Let's suppose we have a sparingly soluble ionic salt, MX2. Its dissolution in water is governed by the following equilibrium expression:
MX2(s)⇌M2++2X−
We write the Ksolubility product expression in this way:
Ksp=[M2+][X−]2.
The larger the Ksp, clearly the GREATER the solubility of the salt MX2. Ksp values have been measured for many inorganic salts. Why? Well, if you are in the precious metal caper, and want to isolate gold or platinum or rhodium salts, then you would want to make sure that your experiments precipitate out all of the precious metal that is in solution. If you are working with Hg2+ or Cd2+, you would also want to make sure that you are NOT releasing these toxic ions into water waste.

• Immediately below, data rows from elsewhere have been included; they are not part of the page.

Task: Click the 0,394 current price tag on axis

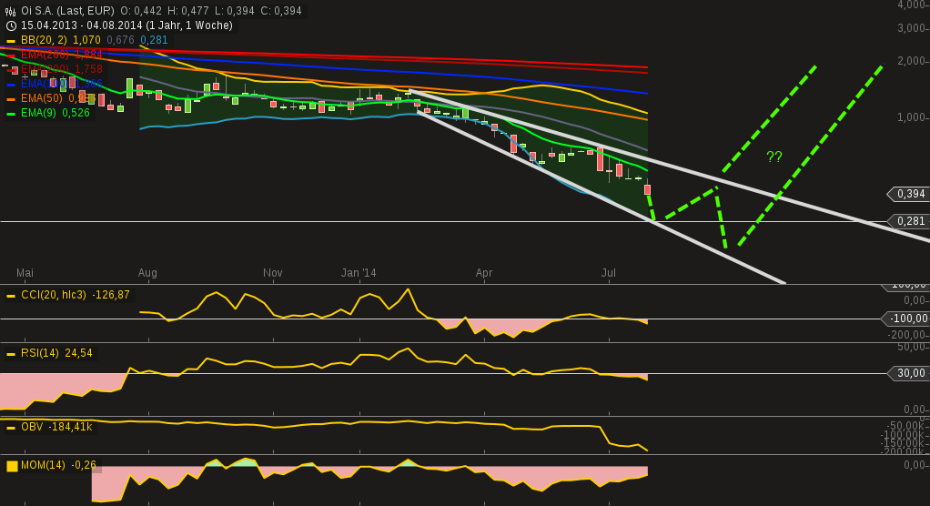Action: (x=910, y=194)

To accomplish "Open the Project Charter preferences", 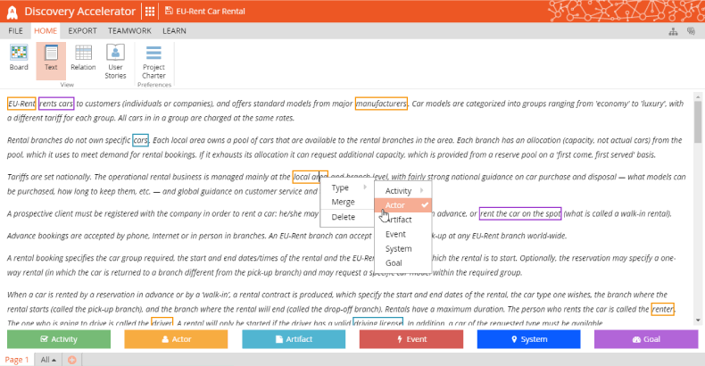I will tap(153, 60).
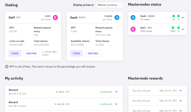Click the blue Dash logo in staking card
191x112 pixels.
point(117,17)
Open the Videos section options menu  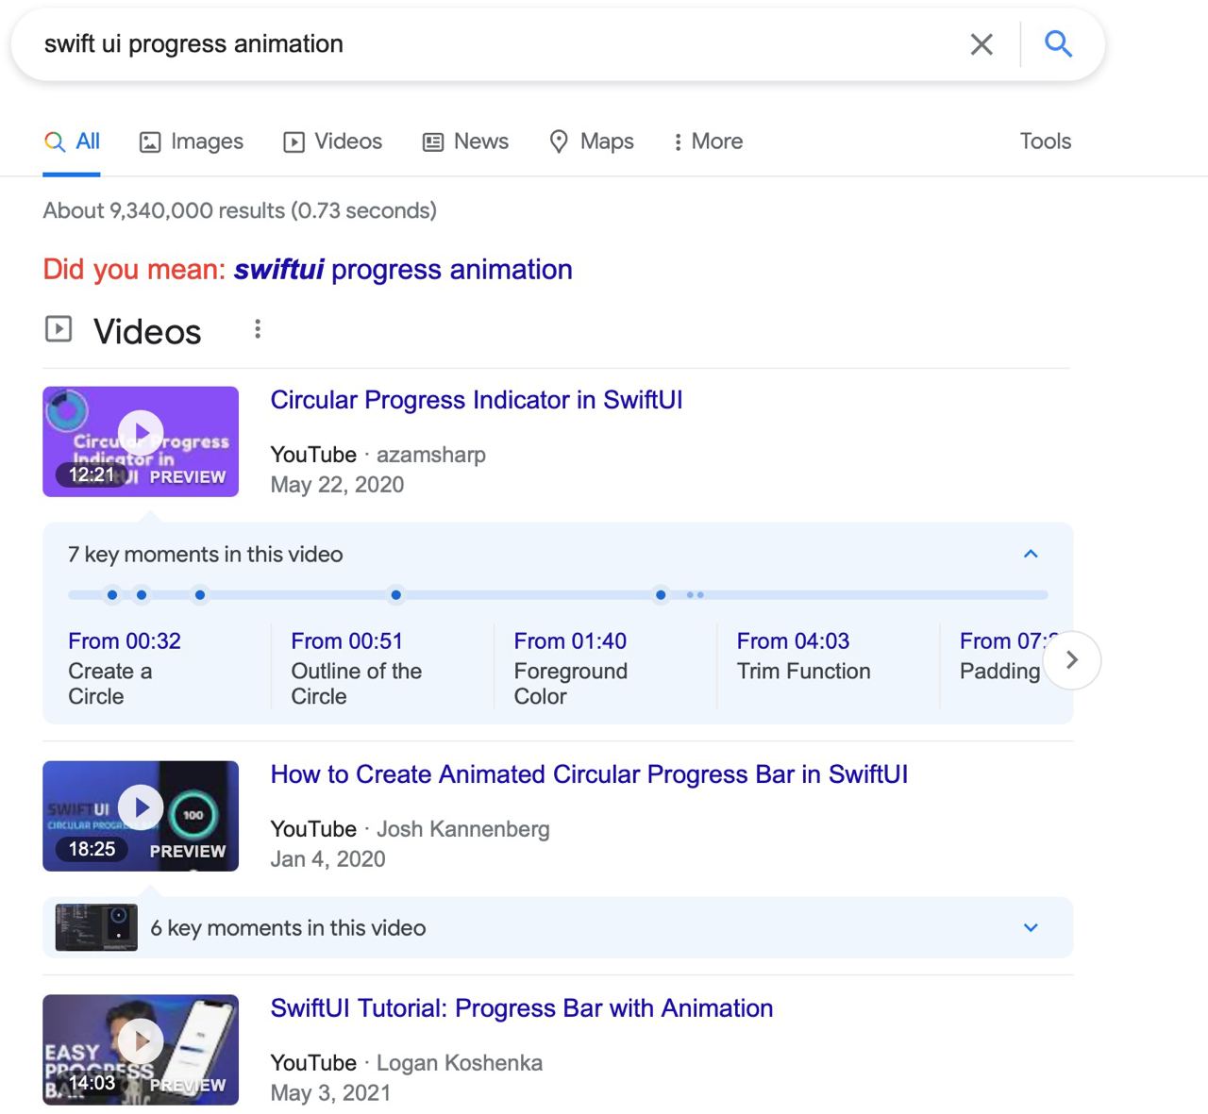257,329
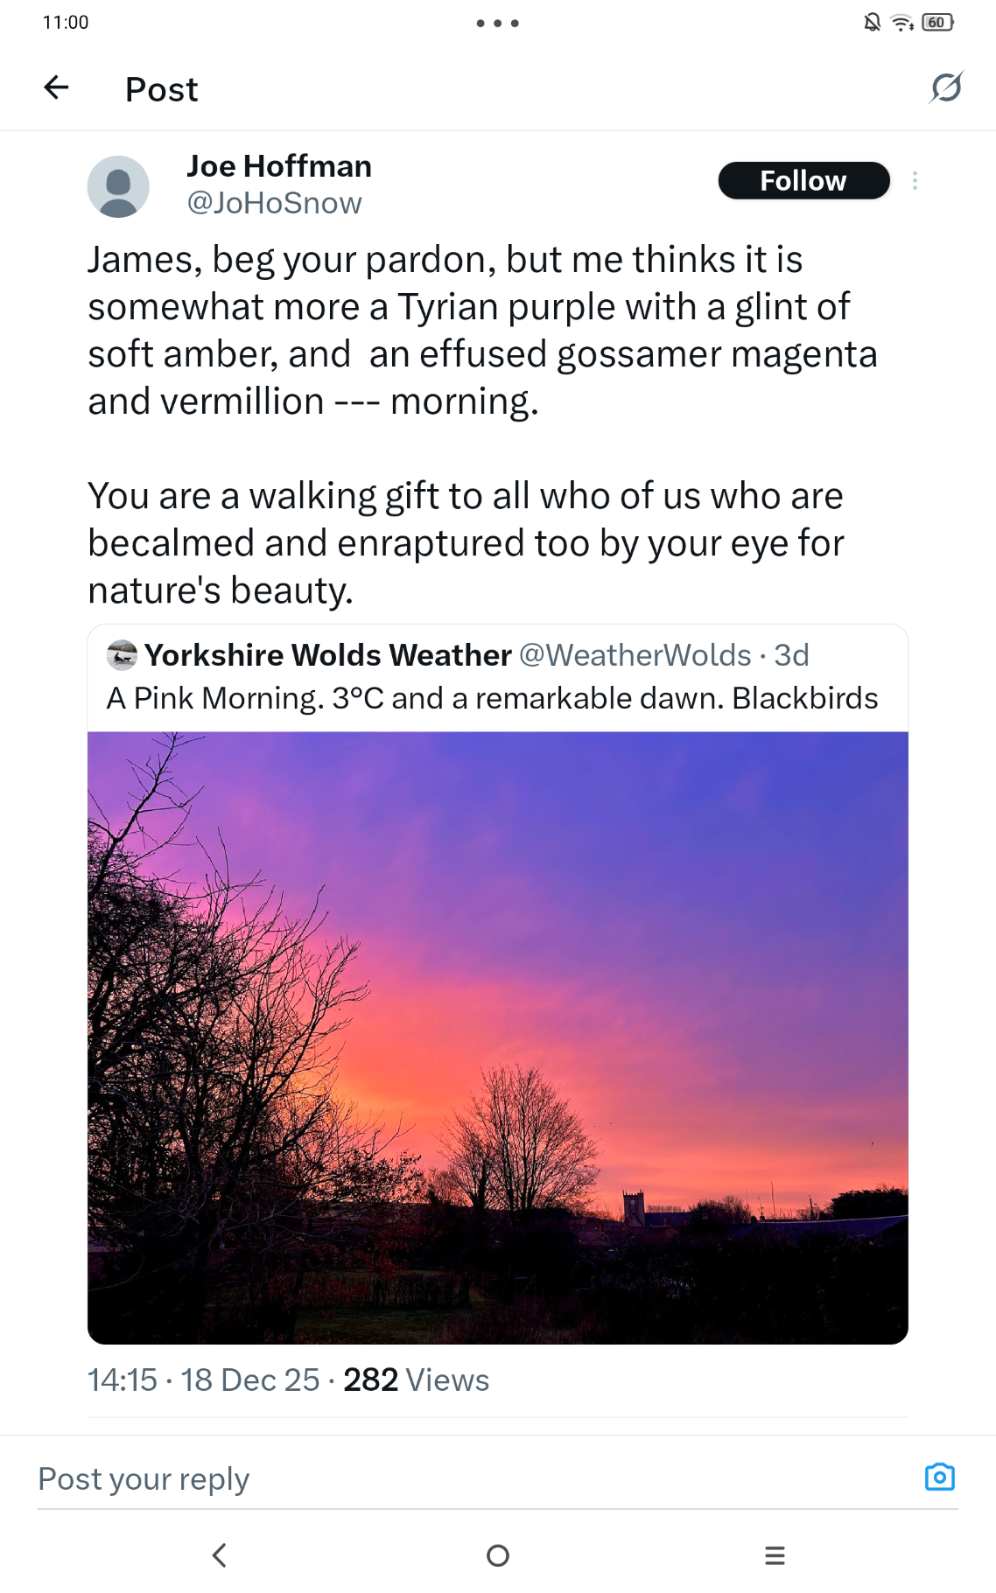The image size is (996, 1593).
Task: Open the Grok icon in header
Action: (946, 87)
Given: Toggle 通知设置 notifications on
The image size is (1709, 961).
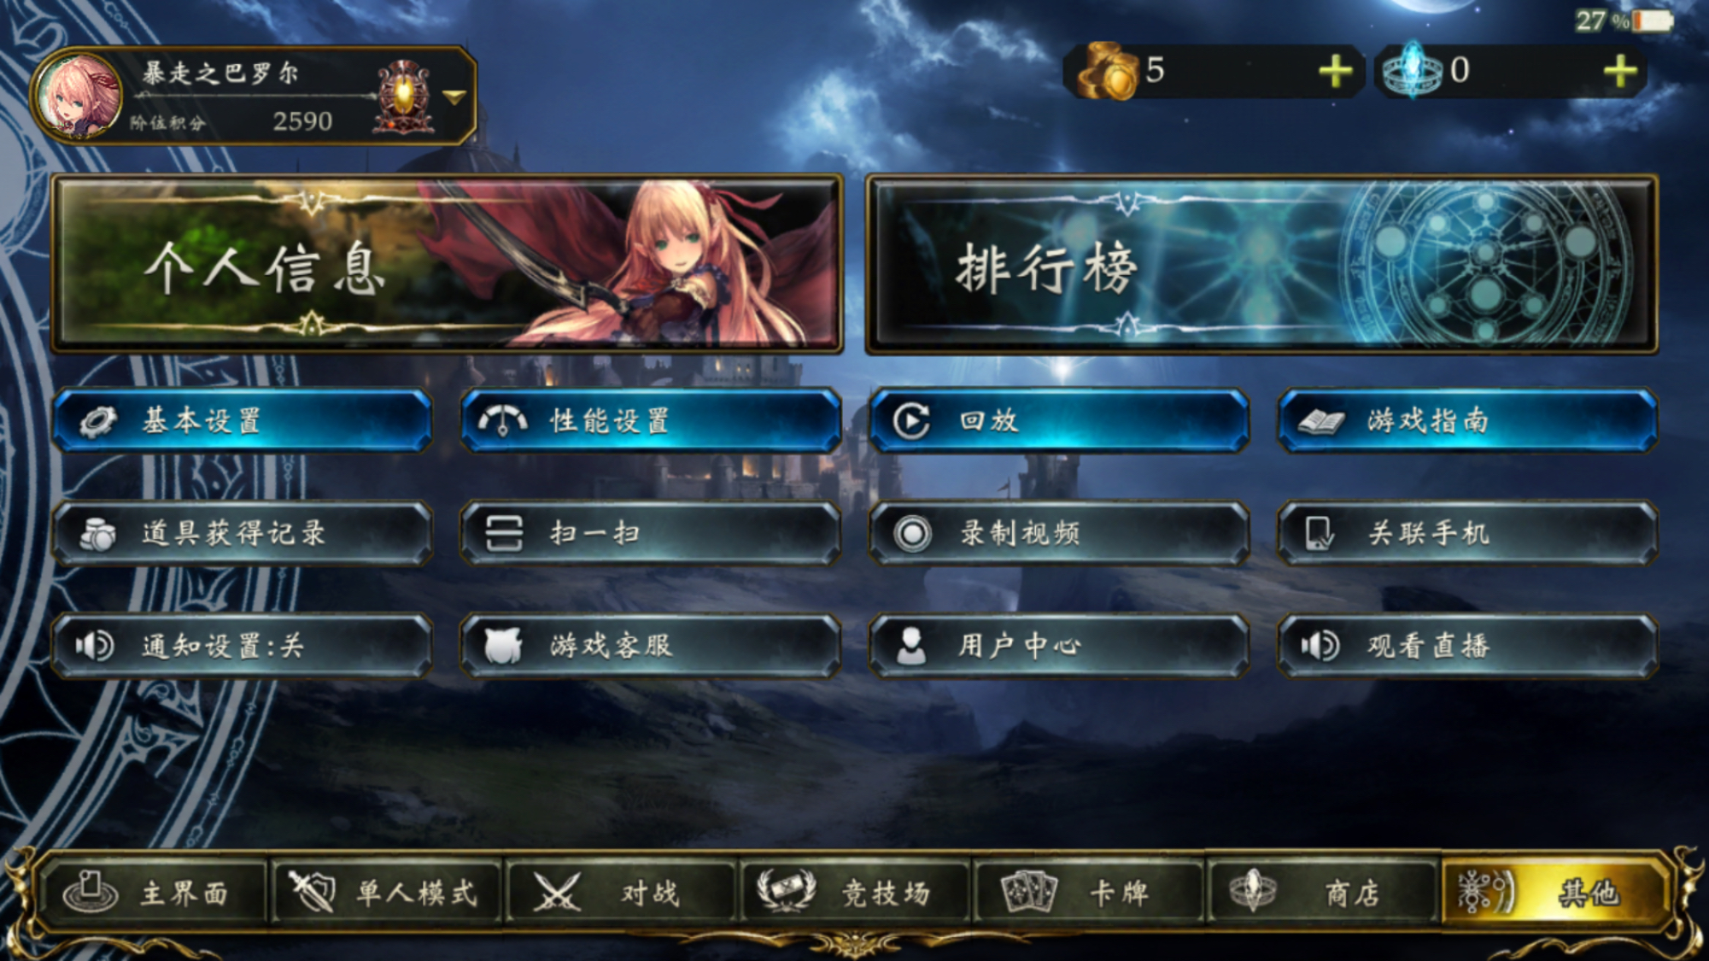Looking at the screenshot, I should [243, 646].
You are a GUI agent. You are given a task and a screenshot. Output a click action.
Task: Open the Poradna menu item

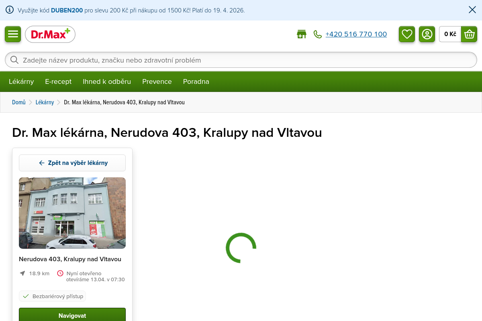[x=196, y=81]
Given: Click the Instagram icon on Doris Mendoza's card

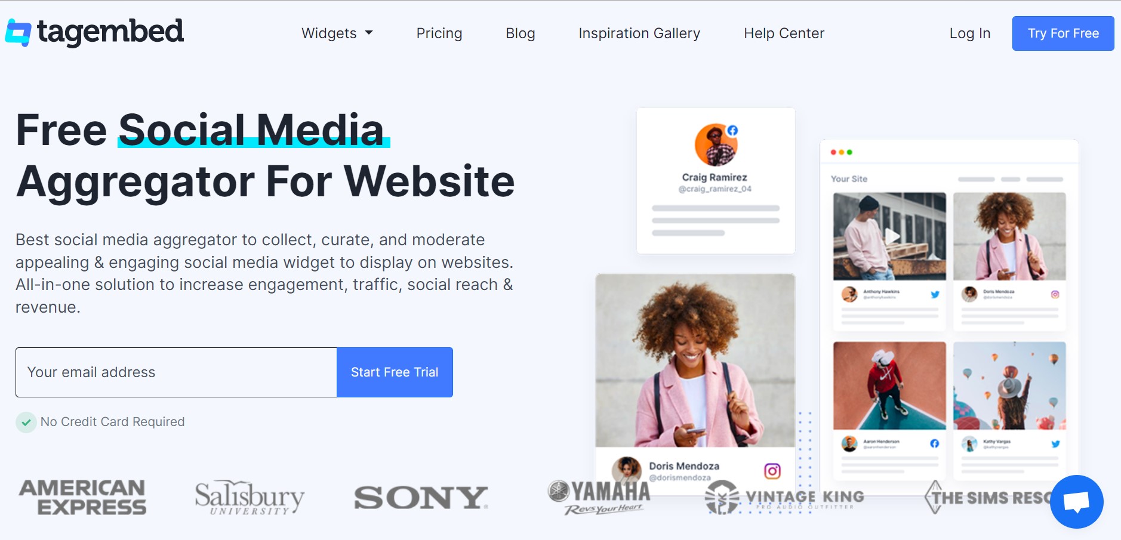Looking at the screenshot, I should (772, 471).
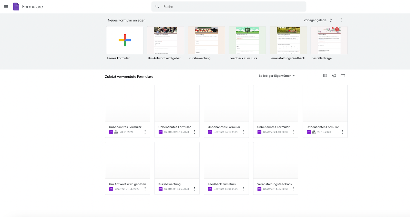The image size is (410, 217).
Task: Select the Feedback zum Kurs template thumbnail
Action: coord(247,40)
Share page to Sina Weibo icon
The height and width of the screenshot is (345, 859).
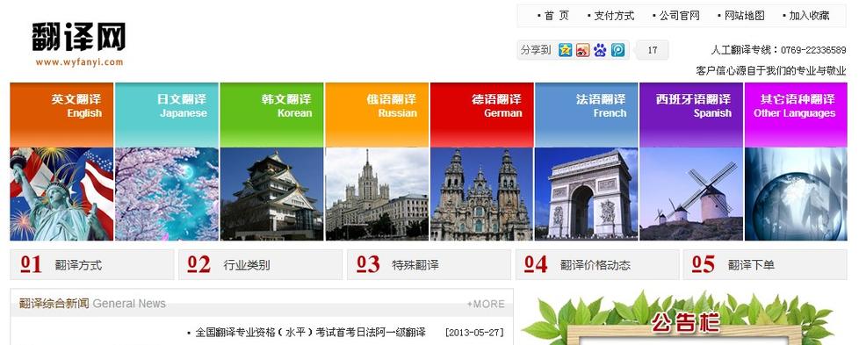coord(583,50)
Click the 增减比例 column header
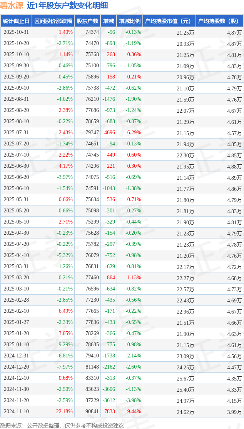The width and height of the screenshot is (244, 429). [129, 21]
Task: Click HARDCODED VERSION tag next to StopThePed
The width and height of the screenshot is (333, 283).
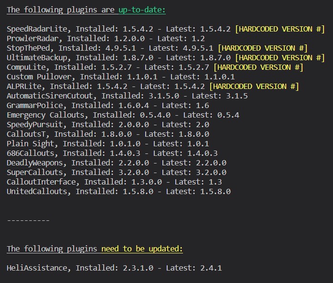Action: 262,48
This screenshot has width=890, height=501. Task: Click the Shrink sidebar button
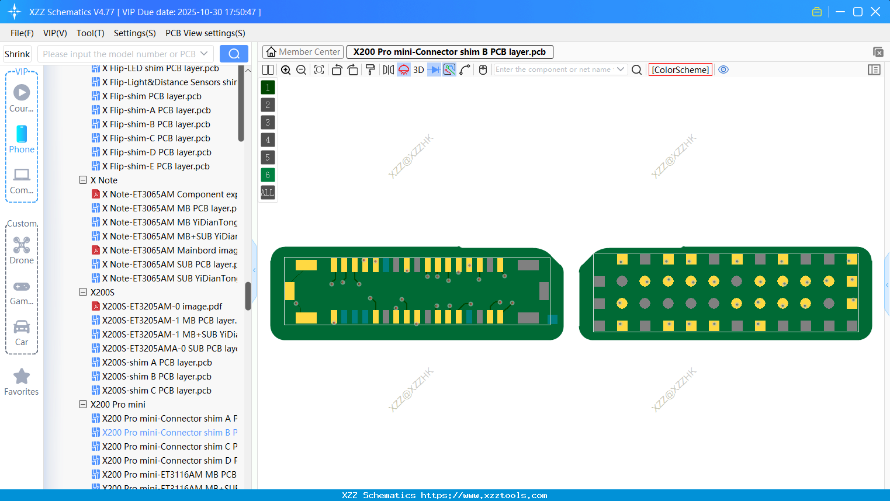point(17,53)
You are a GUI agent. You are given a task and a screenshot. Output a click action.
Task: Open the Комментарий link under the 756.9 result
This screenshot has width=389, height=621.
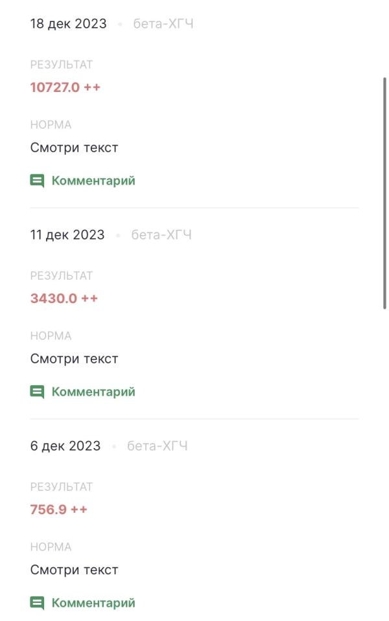click(93, 603)
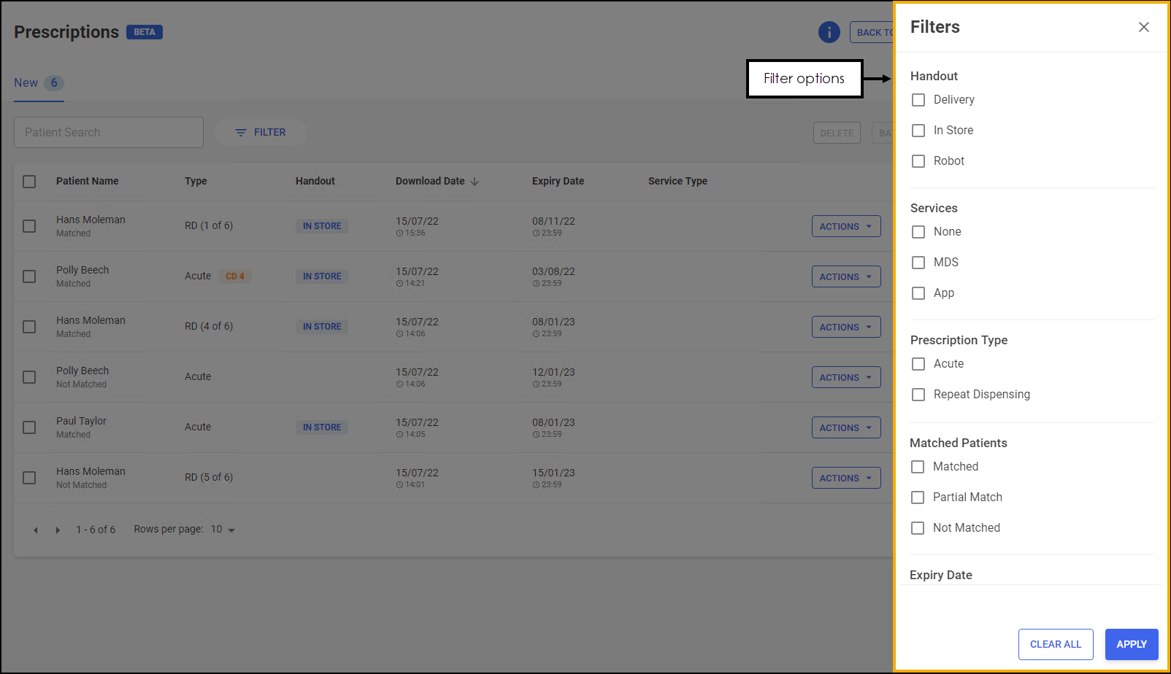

Given the expression, Ksp=[M2+][X−]2, then if we represent the solubility of MX2 as S, then, clearly, Ksp=[S][2S]2=4S3. Now the equilibrium responds to ALL the X− and M2+ ions in solution. It does not differentiate the source of the ion. So suppose, you have artificially raised [X−] by adding a soluble source of this ion, which acts as a common ion. Because now added X− contributes to the ion product, you are at the same time REDUCING the solubility of MX2.
In your text you can read of salting out, and salting in which these solubility equilibria are manipulated.
Just to add, it may seem that using Ksp=[M2+][X−]2, you could reduce the solubility of MX2 TO ANY LEVEL, simply by loading the solution with a soluble form of X−. At very high anion concentrations, complex ion formation MAY occur:
M2++4X−⇌[MX4]2−
And this equilibrium would bring the metal ion into solution.